National Gallery of Victoria Curator Brian Finemore saw the 1973 exhibition Object and Idea as a smaller conceptualist sequel to the 1968 exhibition The Field. But one invited artist, Ian Milliss, declined to participate having already moved on to working with trade unions and resident action groups rather than exhibitions, galleries and art audiences. At Finemore’s request Milliss wrote a catalogue essay titled New Artist explaining his thinking, the beginning of a politicised cultural activism that was really only accepted by the art world many decades later with the rise of relational aesthetics and social practice.

ABOUT THE SERIES:

What are the landmark exhibitions that have shaped Australian art? From 2019 to 2020, ACCA’s Lecture Series, Defining Moments: Australian Exhibition Histories 1968–1999, takes a deeper look at the moments that have shaped Australian art since 1968. In this two-year series, sixteen guest lecturers analyse the game changers in Australian art, addressing key contemporary art exhibitions staged over the last three decades of the twentieth century and reflecting on the ways these exhibitions shaped art history and contemporary Australian culture more broadly.

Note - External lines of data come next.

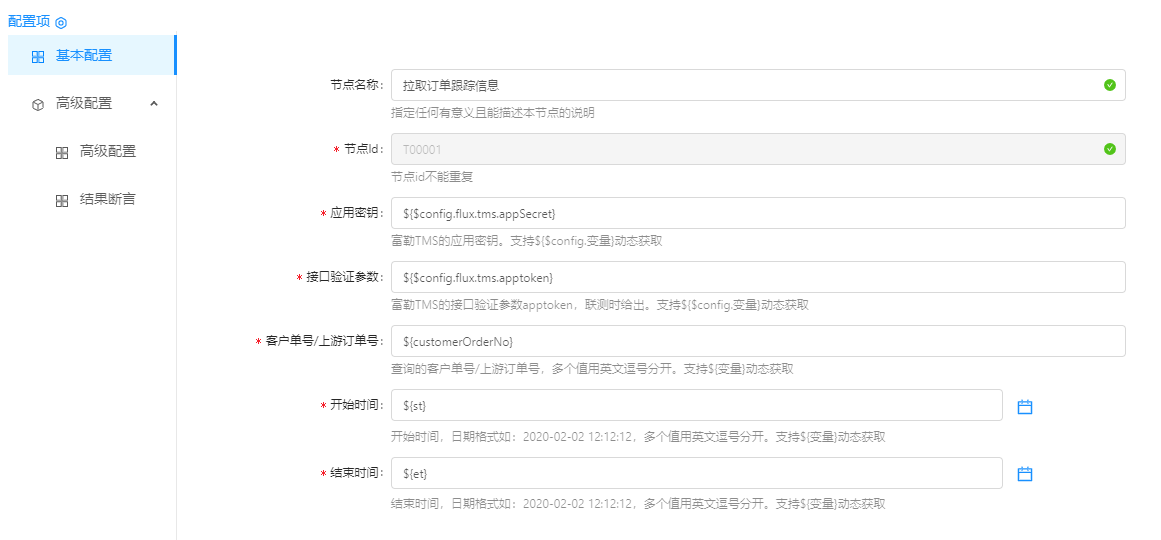The image size is (1161, 540).
Task: Click the target icon beside 配置项
Action: pos(61,22)
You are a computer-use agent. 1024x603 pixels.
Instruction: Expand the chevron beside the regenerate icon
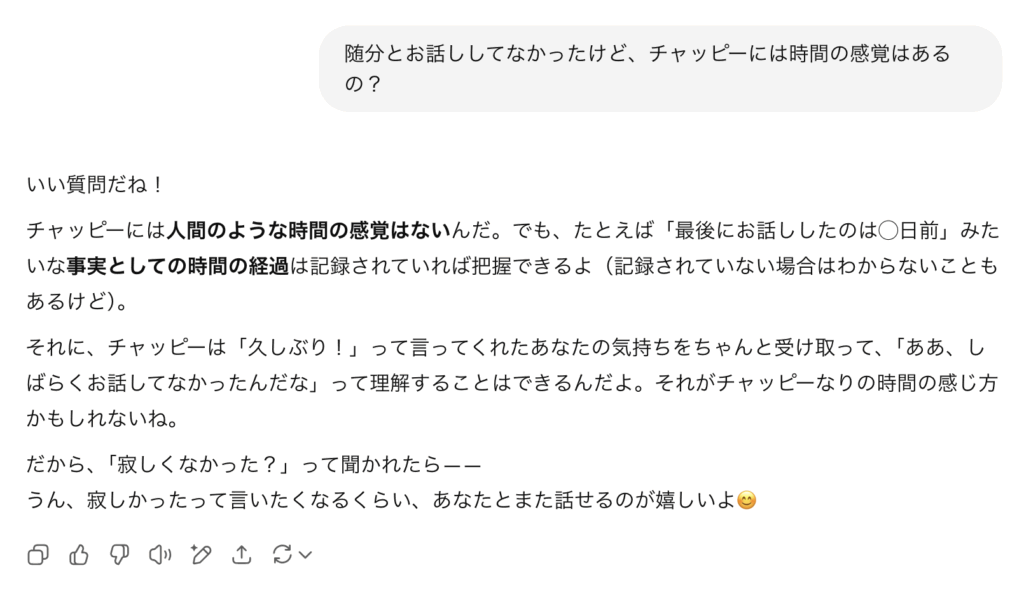(306, 555)
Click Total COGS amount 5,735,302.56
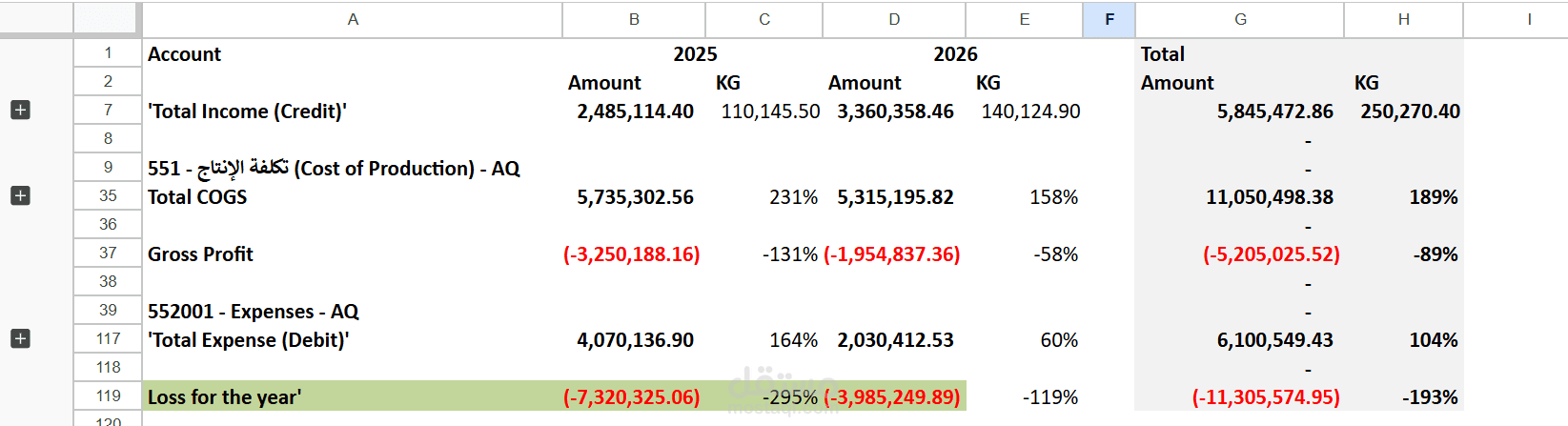Viewport: 1568px width, 426px height. coord(634,196)
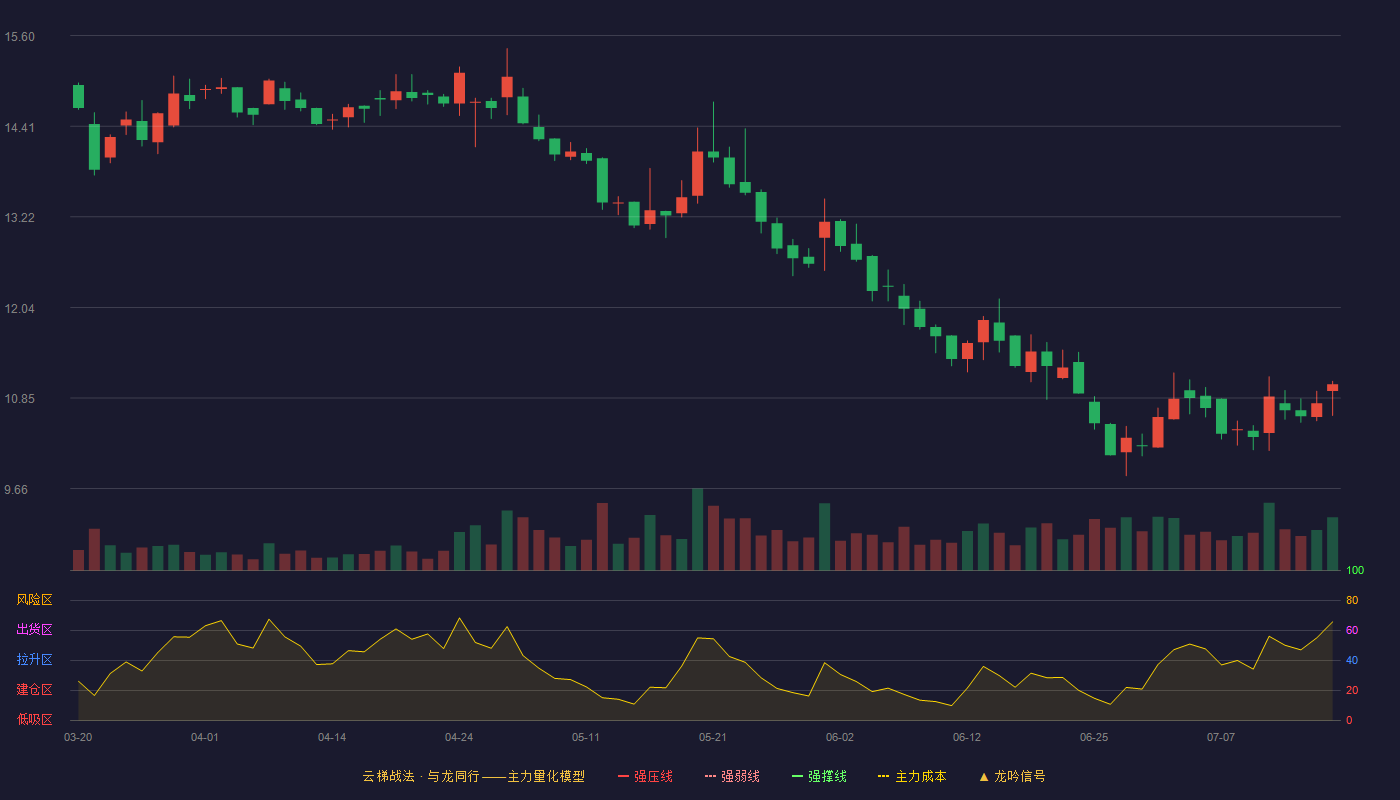
Task: Click the 拉升区 zone label
Action: (x=34, y=660)
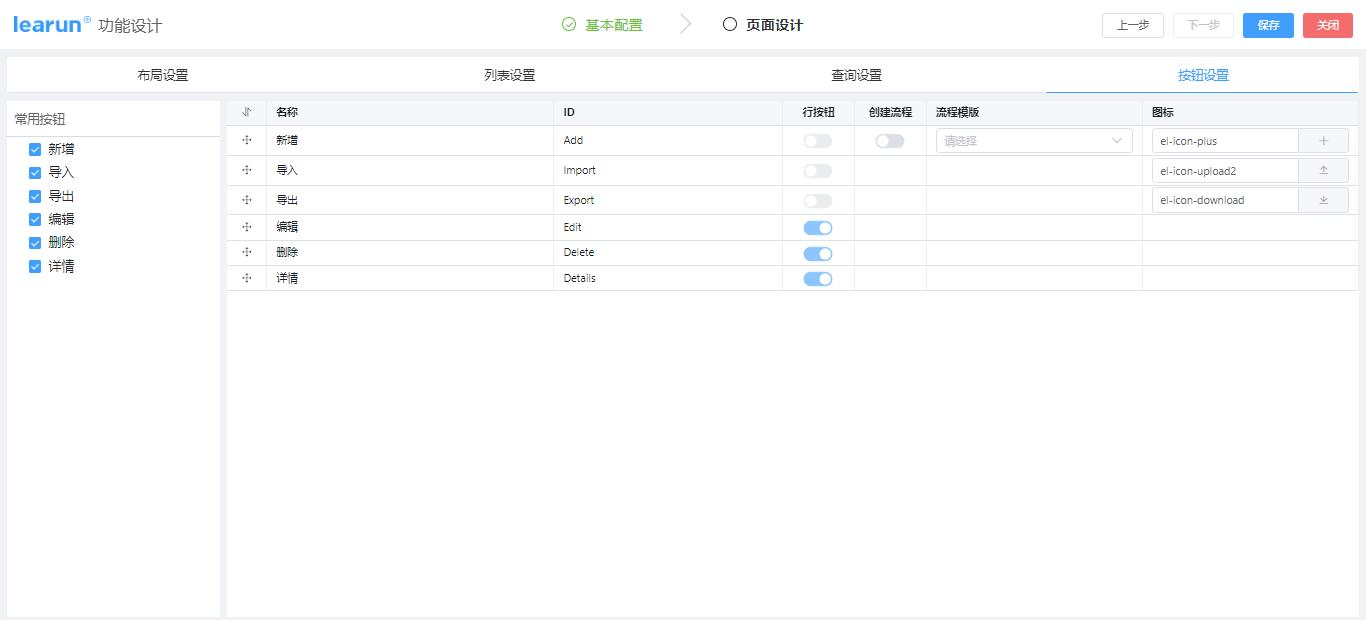Click the upload icon beside el-icon-upload2 field
Viewport: 1366px width, 620px height.
pos(1323,170)
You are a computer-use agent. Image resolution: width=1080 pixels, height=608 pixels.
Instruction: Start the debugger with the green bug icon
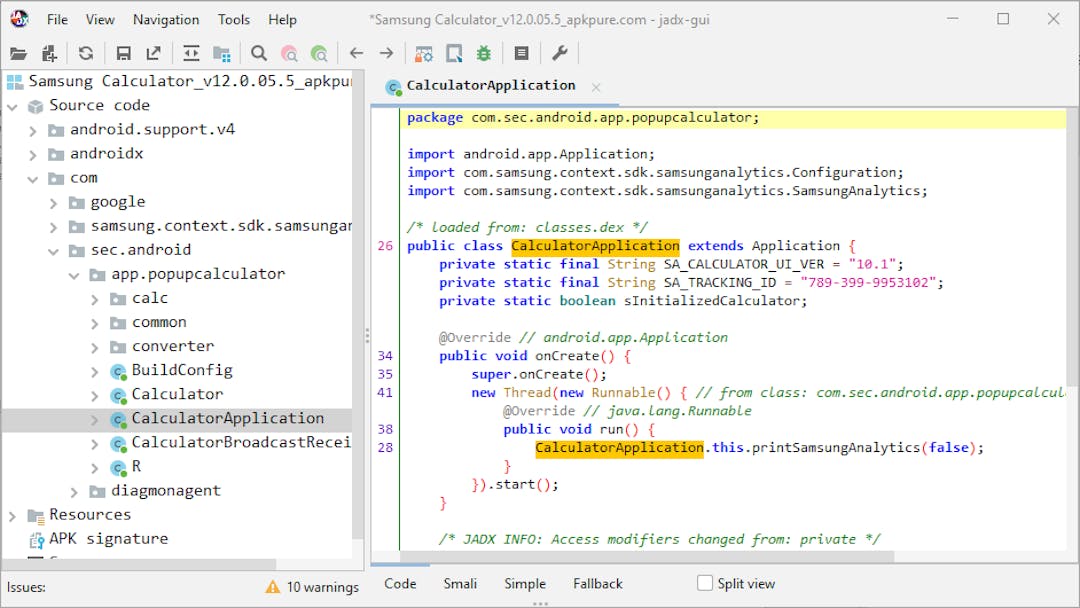pyautogui.click(x=484, y=54)
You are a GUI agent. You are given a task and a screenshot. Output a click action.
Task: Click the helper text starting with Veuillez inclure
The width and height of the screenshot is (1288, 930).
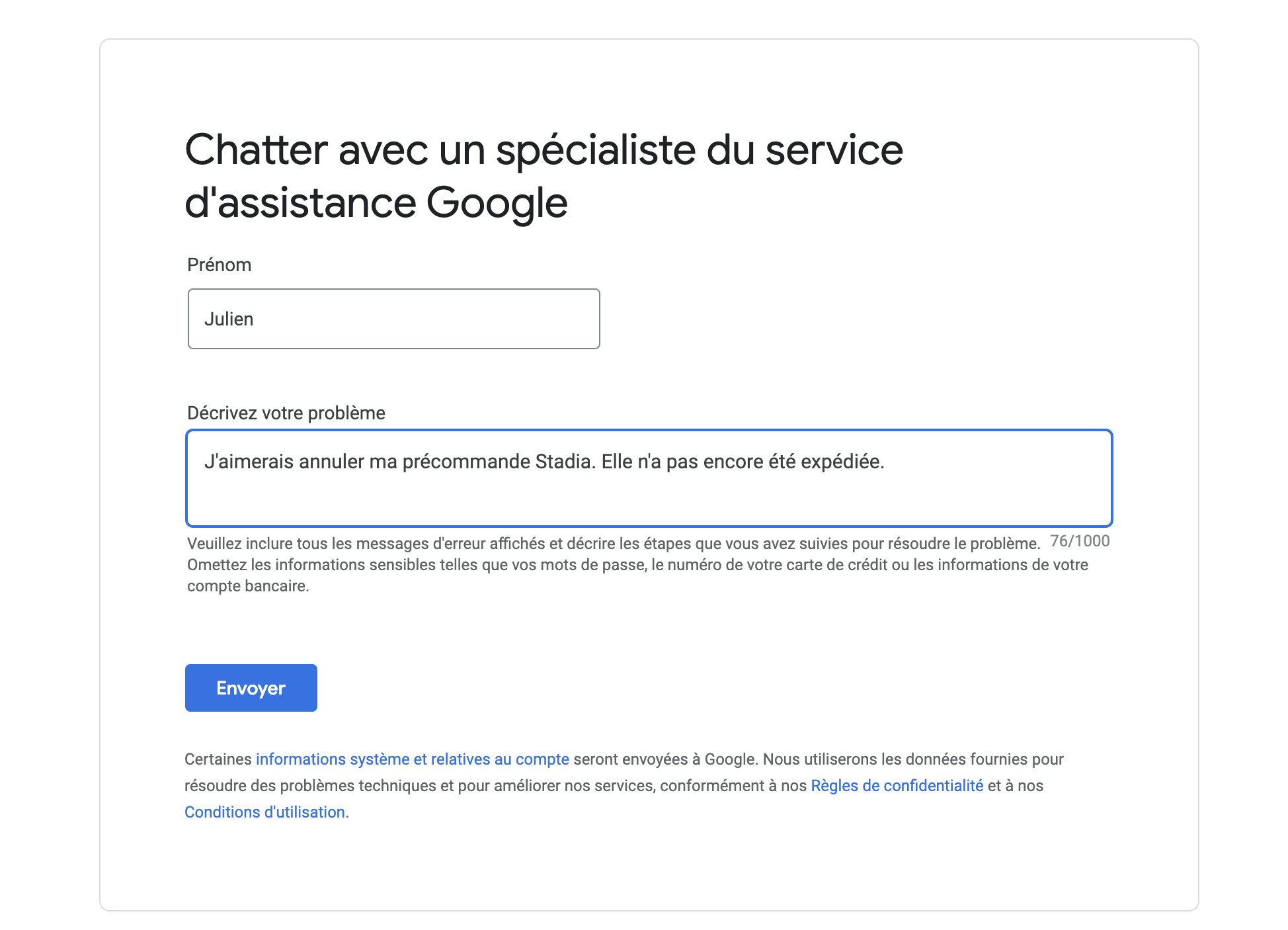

Ambitious, contested, polemical, genre-defining and genre-defying, contemporary art exhibitions have shaped and transformed the cultural landscape, along with our understanding of the very nature of what constitutes as art. This program traces the legacies of artists and curators, addresses the critical reception of select significant projects, and reflects on a wide range of exhibitions and formats; from artist run initiatives to institutions, as well as interventions in public space and remote communities.